FOREWORD
A MOVIE ACTOR TELEPHONED me a couple of years after this book was published. We had never met, but he knew my son had gone crazy and then recovered. His own son was going crazy, and he was in need of advice. He asked how my son was, and I told him Mark had just graduated from Harvard Medical School. He said, “Some remission!” I said, “We were lucky, and I certainly hope you will be lucky, too.”
That was the best I could do back then. That is the best I could do right now. Put another way: Some people survived going over Niagara Falls in a barrel. Others didn’t. The turbulence is really something.
My son Mark’s most unsociable performance when bananas, and before I could get him into a Canadian laughing academy, was to babble on and on, and then wing a cue ball through a picture window in an urban commune in Vancouver, British Columbia. It was only then that his flower children friends telephoned me to say he was in need of a father.
God bless telephones.
Mark’s dear mother Jane Marie, née Cox, now dead, a Quaker and, like Mark, a graduate of the Quaker college Swarthmore in Pennsylvania, would often tell him that he was supposed to save the world. His college major had been religion, and he had not yet considered becoming what he has indeed become, a pediatrician. One seeming possibility before he went nuts was that he study for the Unitarian ministry.
He was then twenty-two, and I myself was a mere spring chicken of forty-seven, a mere thirty-two years ago. By the time Mark and I went in a hired car from the house with the busted picture window in Vancouver to what turned out to be an excellent private mental hospital in nearby New Westminster, he had at least become a jazz saxophonist and a picture painter. He babbled merrily en route, and it was language, but the words were woven into vocal riffs worthy of his hero John Coltrane.
While we awaited Mark’s admission in the front lobby of the Canuck loony bin, which, one has to say, had the therapeutically unfortunate name “Hollywood Hospital,” Mark dug both hands into a big bowl of sand and cigarette butts.
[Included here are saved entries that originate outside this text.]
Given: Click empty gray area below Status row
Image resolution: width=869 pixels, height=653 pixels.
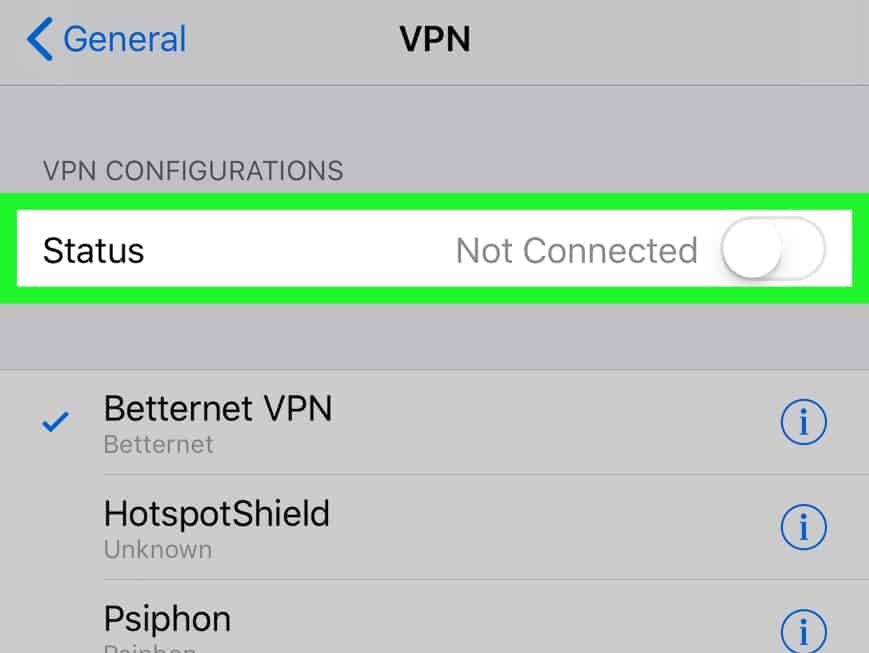Looking at the screenshot, I should 434,336.
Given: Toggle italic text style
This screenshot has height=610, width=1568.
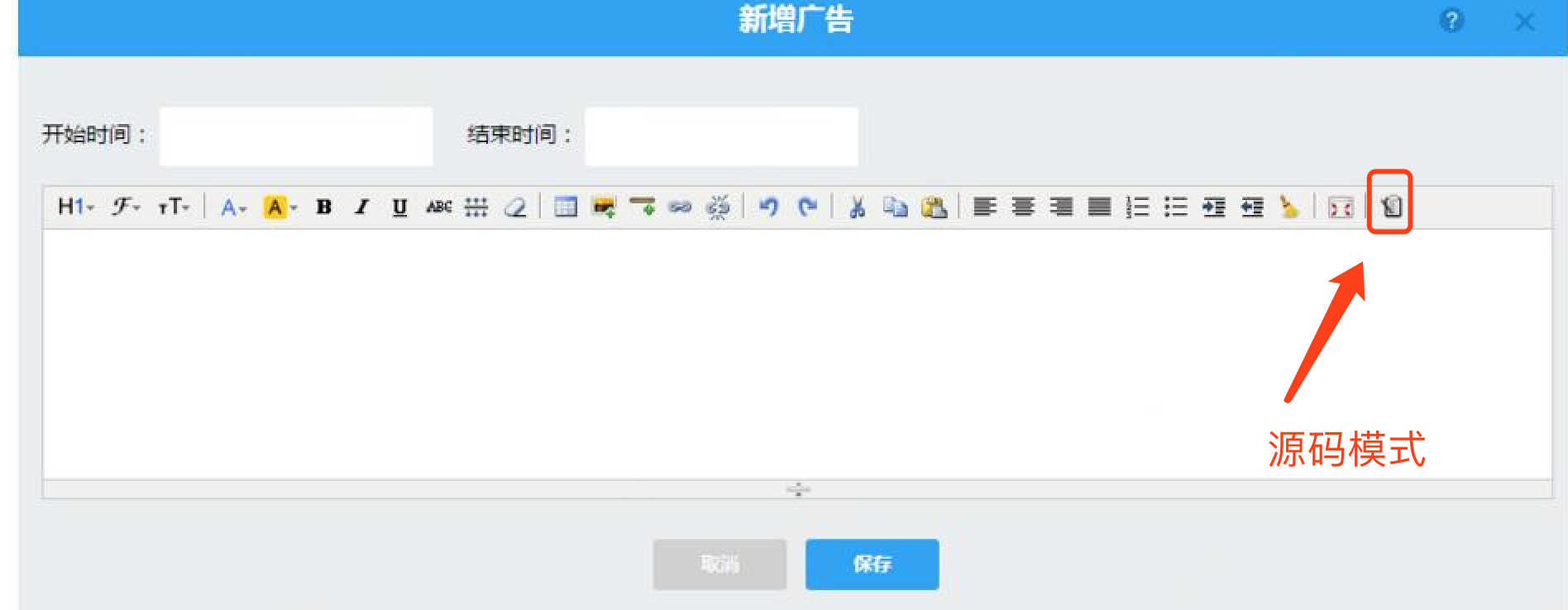Looking at the screenshot, I should (361, 207).
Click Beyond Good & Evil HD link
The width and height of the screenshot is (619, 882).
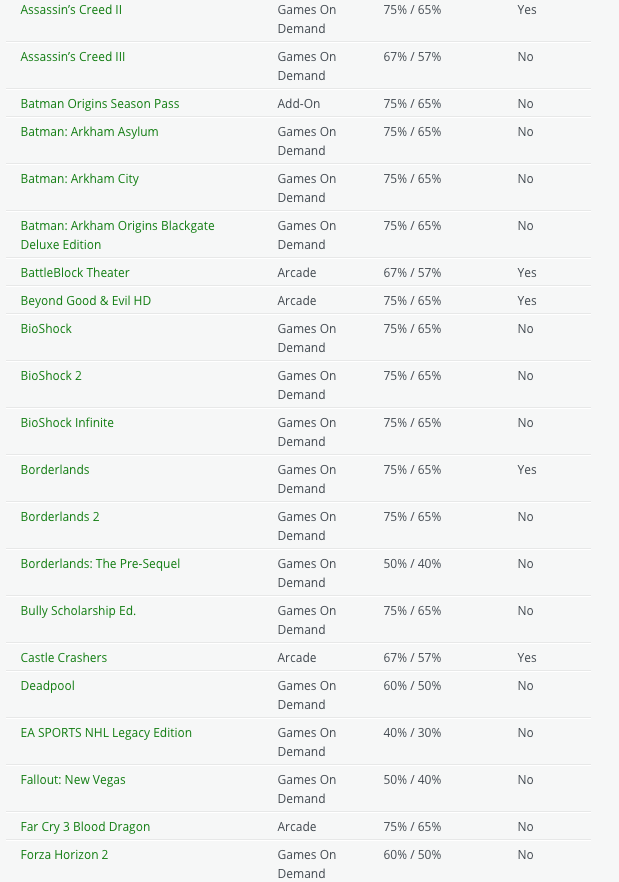[x=85, y=301]

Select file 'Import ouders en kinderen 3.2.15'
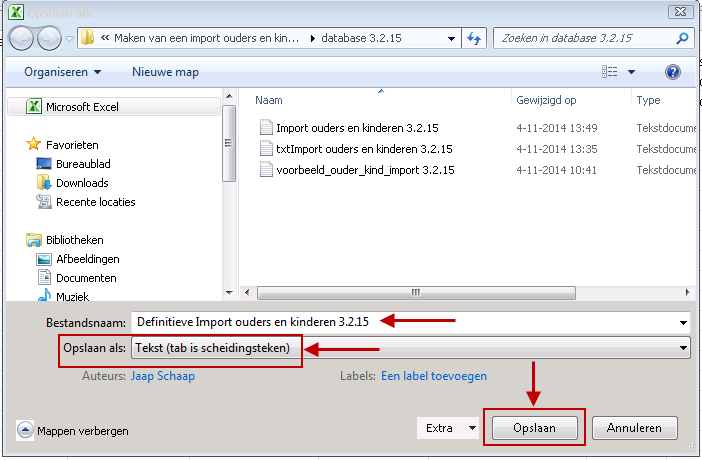pyautogui.click(x=356, y=128)

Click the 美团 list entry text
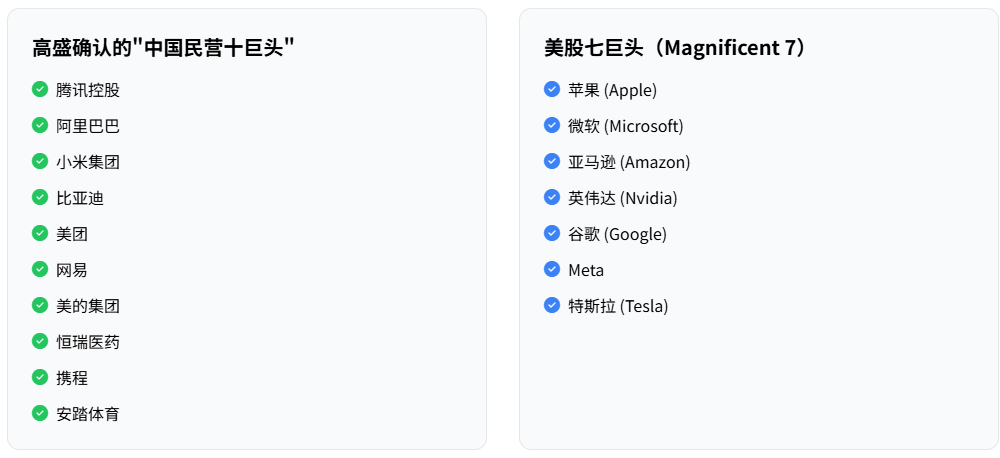72,234
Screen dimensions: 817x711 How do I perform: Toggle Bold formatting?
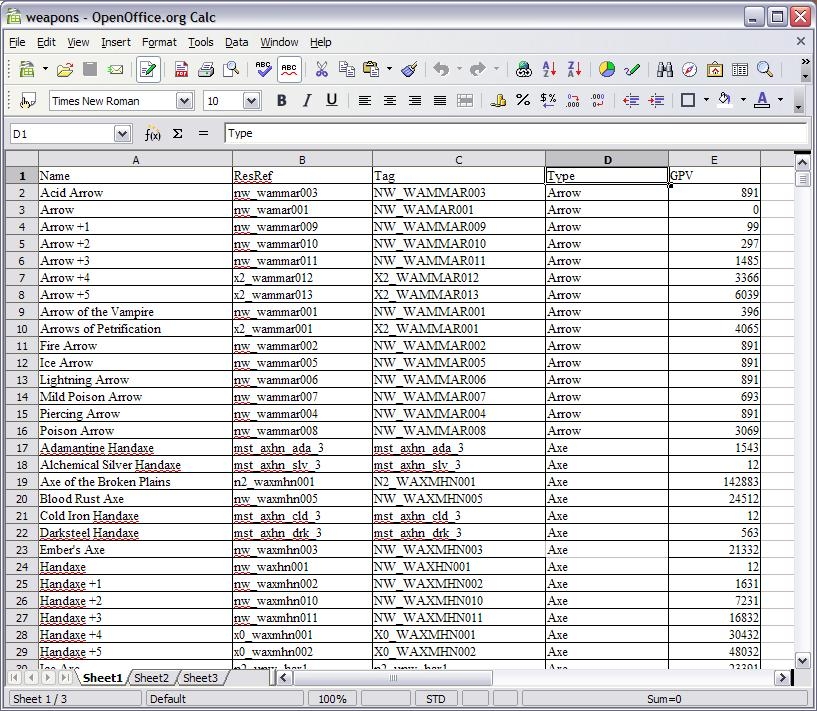point(282,100)
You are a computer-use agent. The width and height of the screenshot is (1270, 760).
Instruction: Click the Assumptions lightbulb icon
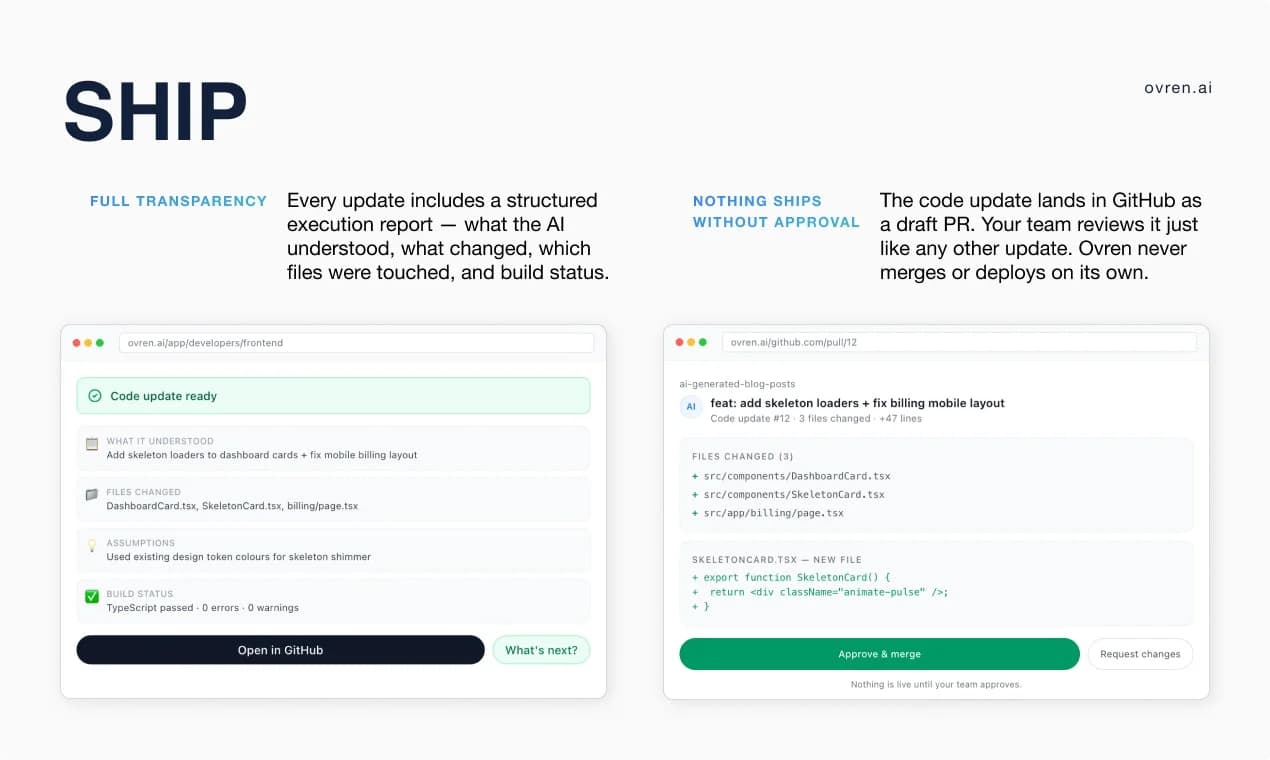tap(92, 545)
When a male nurse appeared to greet us, Mark started painting a picture with his filthy fingers on the bosom of the man’s white uniform. The nurse couldn’t have been nicer about that.
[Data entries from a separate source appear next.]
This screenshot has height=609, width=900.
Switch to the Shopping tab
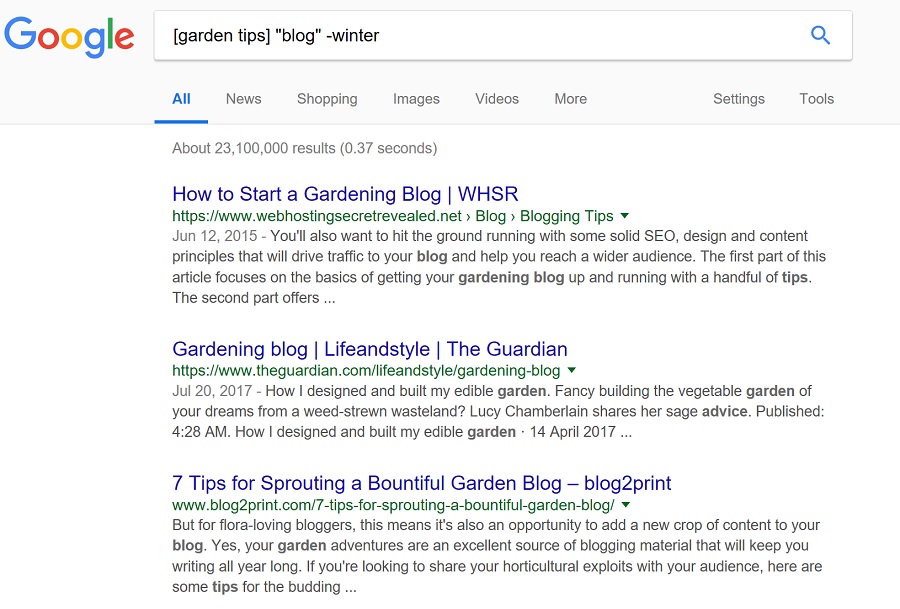click(327, 99)
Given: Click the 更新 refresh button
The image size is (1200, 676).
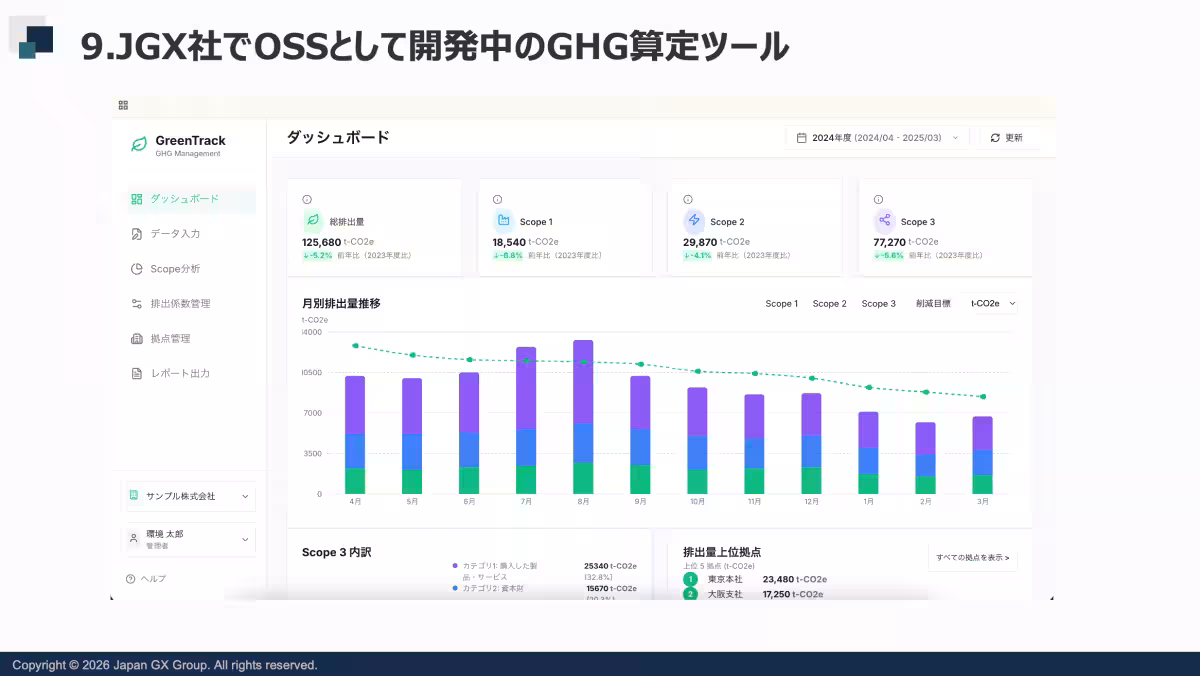Looking at the screenshot, I should click(1010, 138).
So Mark eventually recovered his sanity, as, so I am told, the movie actor’s son did not.
And I recall now a time when I pondered buying from a gift shop a pretty object sacred to believers in a faith I knew nothing about. Only kidding, I asked the woman who waited on me if she thought it would bring me bad luck if I treated it disrespectfully. Only kidding, she replied, “That depends, I would think, on how many hostages you have given to fortune.”
I found her answer so unexpectedly eloquent and poignant that I supposed it to be a quotation. I have since looked it up. It was written by Francis Bacon, and reads in full: “He that hath wife and children hath given hostages to fortune.”
Indeed, indeed!
Last summer I was sitting on the back porch of one of seven hostages I gave to fortune. This was right before sunset, so all shadows were long. We faced a pleasant but featureless meadow, not all of it his property, bounded by darkening woodland several hundred yards straight in front of us. And this former hostage, this pediatrician, this saxophonist and painter and writer and chess player, and father of two grown sons, said our children, meaning America’s children, were in those woods.
Mark Vonnegut, MD, who had to take a lot of pre-med courses before he got into med school, said the children would have to cross that unmarked meadow before they could join us on our porch as grownups. He said new technologies had removed all guide posts from the meadow, so it was no longer a simple matter to decide what to do with a life. And there were moreover landmines between them and us.
I said, “Doc, you were so crazy a third of a century ago. How come you’re so obviously OK now?”
And he said, “My case was a mild one.”